Their fears about landscaping and the downtown streetscape allayed, members of the Missoula City Council unanimously approved a rezoning request Monday that sets the stage for construction of a new Missoula Public Library.
The new CBD (Central Business District) zoning covers Blocks 5 and 6 of the McWhirk Addition, where the library recently completed a land swap with Terry and Patricia Payne.
The Payne family now owns Block 5, where the existing Missoula Public Library sits, and the library owns Block 6, where its new $35 million home will be built.
During the next two-plus years of construction, the library will lease its building from the Paynes so it can stay open and downtown. Seven homes previously owned by the Paynes on Block 6 will be demolished to make room for the new library.
Councilwoman Heidi West lamented the destruction of the homes, suggesting they provide low-income housing and are of historic value.
“There is more to making downtown livable than economic development,” she said. “We should also be inclusive to all income levels.”
West ultimately voted for the rezoning.
Councilwoman Michelle Cares said her concerns centered around the unknown. “What are the Paynes’ intentions for Block 5?” she asked. “We haven’t heard anything about what will happen on that block once the library moves into its new building.”
There hasn’t been any decision about the future use of the existing library building, or that land, because it won’t be available until 2020, according to Brandon Prinzing of A&E Architects.
“Because the Paynes have agreed to lease Block 5 to the library for an estimated three years, planning for future development is unrealistic,” he said in the rezoning application. “However, the rezoning of Block 5 now would promote future development and growth that is compatible with the existing 2009 Missoula Greater Downtown Master Plan and the Our Missoula 2035 Growth Policy.”
Several council members said they were concerned about how the new library will be landscaped to minimize its intrusion on nearby residences and to enhance the central business district’s streetscape.
The city wants to create an “inviting pedestrian experience” downtown, said Councilwoman Gwen Jones. “I hope you will continue cooperating with city staff to see their big picture for what we’re trying to create downtown.”
At Monday night’s meeting, Prinzing showed council members an architectural drawing of the new library’s landscaping that includes outdoor plazas, public areas, boulevard trees, bus stops, bicycle and vehicle parking, and a vegetative buffer with the closest residences.
The east and south sides of the library will be set back from the street to provide a green area between the building and nearby homes. The north and west sides will have smaller setups, but will still be landscaped and tree lined.
The site plan remains under development, he said, and will be discussed more during a September open house that all members of the public can attend. (Two other open houses were held this spring and summer.)
Councilman John DiBari said he is worried that the landscaping will fall to the wayside if funding runs short during construction.
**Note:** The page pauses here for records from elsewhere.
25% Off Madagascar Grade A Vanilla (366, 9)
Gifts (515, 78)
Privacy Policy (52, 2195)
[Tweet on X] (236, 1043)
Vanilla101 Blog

But Prinzing and library board chairwoman Rita Henkel assured the council that the landscaping money was solidly in the construction budget, and would remain so.
In his application, Prinzing emphasized that the new library will be a cultural hub for downtown Missoula and the community overall.
When it opens, in late 2019 or 2020, the new building will house not only the Missoula Public Library but also MCAT, spectrUM and Children’s Museum Missoula.
“This project has the opportunity to grow the core of downtown in a smart, compatible way that will serve generations to come,” Prinzing wrote. “The new library will be a very compatible neighbor and will add value to all of the neighbors by becoming a destination for Missoulians.”
Because the Missoula Public Library is an arm of government, owned by both the city and county of Missoula, it actually did not have to seek a rezoning.
City attorney Jim Nugent explained Monday that government entities are exempt from zoning regulations.
Rather, it made the request as part of its land swap with the Payne family.
In addition, Missoula County voters approved a $30 million bond issue for the library’s construction last November, Nugent said, and the bond language was specific about the location of the new building.